■ Passage shown:
— begin —
Reputation: 43
Here is a snippet that could help a few 'R beginners' like me: I was referring to this thread for a need on my melted data table:
Replace entire string anywhere in dataframe based on partial match with dplyr
I was looking for an easy way of replacing an entire string in one of the columns in data table with a partial match string. I could not find a straight fit on the forum, hence this post.
dt<-data.table(x=c("A_1", "BB_2", "CC_3"),y=c("K_1", "LL_2", "MM_3"),z=c("P_1","QQ_2","RR_3")
> dt
x y z
1: A_1 K_1 P_1
2: BB_2 LL_2 QQ_2
3: CC_3 MM_3 RR_3
replace multiple values in col y
with multiple patterns to match:
dt[,2]<-str_replace_all(as.matrix(dt[,2]),c("K_.*" = "FORMULA","LL_.*" = "RACE","MM_.*" = "CAR"))
using as.matrix()
on column excludes the warning on input to the str_replace_all()
function.
The result is:
> dt[,2]<-str_replace_all(as.matrix(dt[,2]),c("K_.*" = "FORMULA","LL_.*" = "RACE","MM_.*" = "CAR"))
> dt
x y z
1: A_1 FORMULA P_1
2: BB_2 RACE QQ_2
3: CC_3 CAR RR_3
>
very un-elegant, but worked for me, when the column data is large, this seemed to be a quick solution.
Requires library(stringr)
.
Any suggestions to improve are appreciated.
Editing this post as I tried something as below:
dt<-data.table(x=c("A_1", "BB_2", "CC_3"),y=c("K_1", "LL_2", "MM_3"),z=c("P_1","QQ_2","RR_3"))
dt[, nu_col := c(1:3)]
molten.dt<-melt(dt,id.vars = "nu_col", measure.vars = c("x","y","z"))
— end —
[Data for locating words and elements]
— begin —
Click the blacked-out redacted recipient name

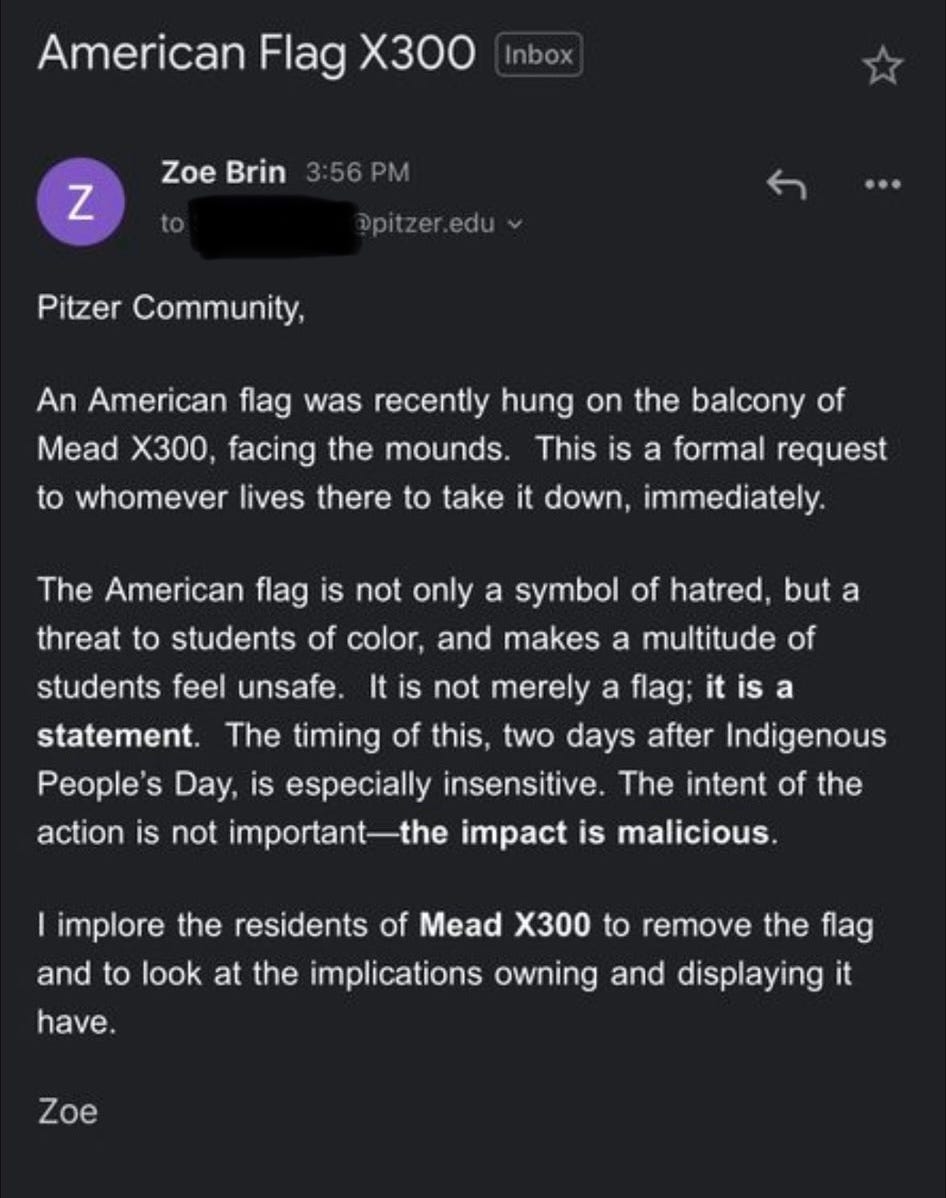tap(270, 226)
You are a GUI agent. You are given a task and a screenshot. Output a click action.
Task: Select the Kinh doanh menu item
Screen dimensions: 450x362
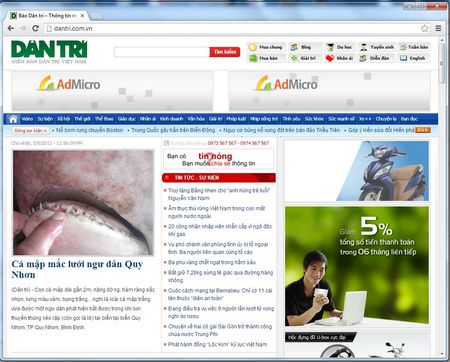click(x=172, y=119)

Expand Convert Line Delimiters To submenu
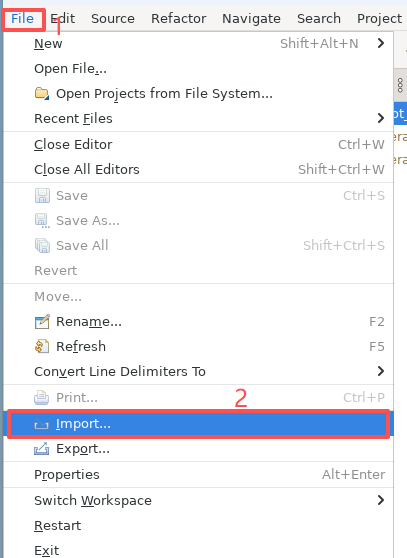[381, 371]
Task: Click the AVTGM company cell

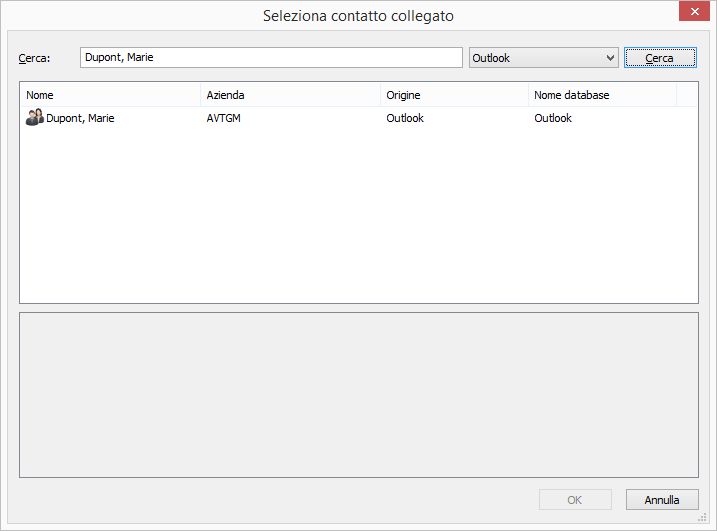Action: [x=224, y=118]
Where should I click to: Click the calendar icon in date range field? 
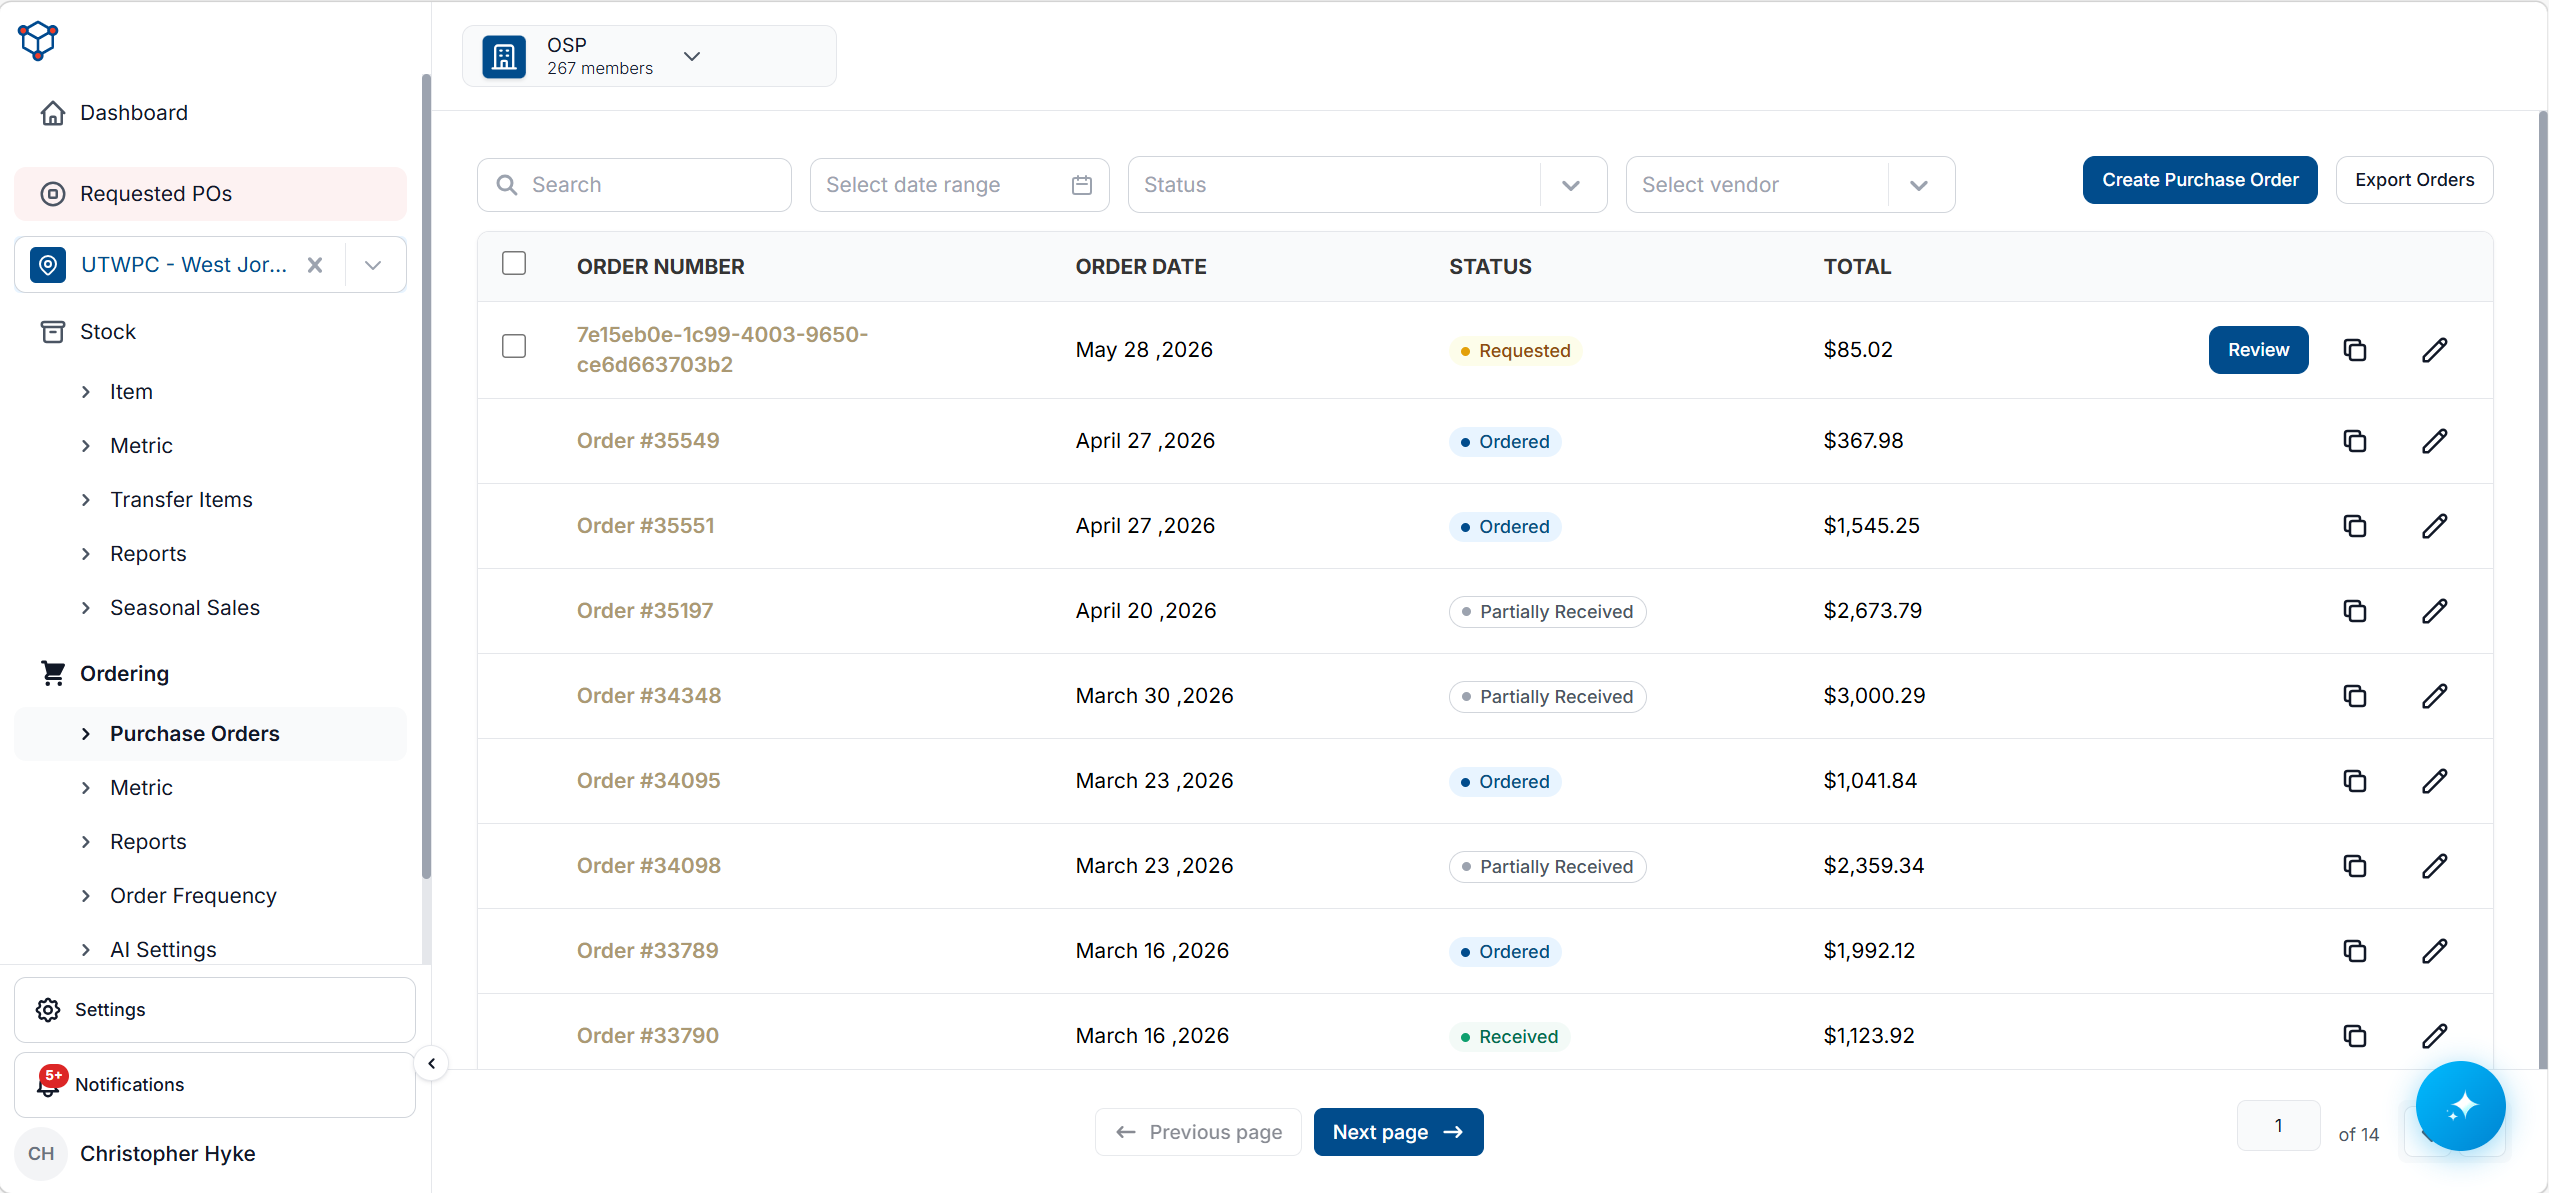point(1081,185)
— end —
■ Problem set:
A) In the R string-replacement post, what does applying as.matrix() to the column prevent?
B) Extend the R string-replacement post from the point where it stops.
The records were taken from a different source than the R string-replacement post.

■ Results of the exercise:
A) It excludes the warning on input to the str_replace_all() function.

B)
molten.dt[, one_more := ifelse(grepl("A_.*", value), "HONDA","FERRARI")]
The error that I see on Rstudio's console is :
Error in `:=`(one_more, ifelse(grepl("A_.*", value), "HONDA", "FERRARI")) :
Check that is.data.table(DT) == TRUE. Otherwise, := and `:=`(...) are defined for use in j, once only and in particular ways. See help(":=").
Runs perfectly fine on R Terminal
> dt<-data.table(x=c("A_1", "BB_2", "CC_3"),y=c("K_1", "LL_2", "MM_3"),z=c("P_$
> dt[, nu_col := c(1:3)]
> molten.dt<-melt(dt,id.vars = "nu_col", measure.vars = c("x","y","z"))
> molten.dt
nu_col variable value
1: 1 x A_1
2: 2 x BB_2
3: 3 x CC_3
4: 1 y K_1
5: 2 y LL_2
6: 3 y MM_3
7: 1 z P_1
8: 2 z QQ_2
9: 3 z RR_3
> molten.dt[, one_more := ifelse(grepl("A_.*", value), "HONDA","FERRARI")]
> molten.dt
nu_col variable value one_more
1: 1 x A_1 HONDA
2: 2 x BB_2 FERRARI
3: 3 x CC_3 FERRARI
4: 1 y K_1 FERRARI
5: 2 y LL_2 FERRARI
6: 3 y MM_3 FERRARI
7: 1 z P_1 FERRARI
8: 2 z QQ_2 FERRARI
9: 3 z RR_3 FERRARI
>
Upvotes: 2
Views: 1464
Reputation: 11255
data.table has a different API for updating in place. While this would be dplyr:
tib <- tib %>% mutate(new_col = old_col + 2)
The same thing is done in place using the :=
operator:
dt[, new_col := old_col + 2]
So note, once we are inside the brackets, we can pass a vector along to other functions. To apply that to your example, we can do...
library(data.table)
library(stringr)
dt<-data.table(x=c("A_1", "BB_2", "CC_3"),y=c("K_1", "LL_2", "MM_3"),z=c("P_1","QQ_2","RR_3"))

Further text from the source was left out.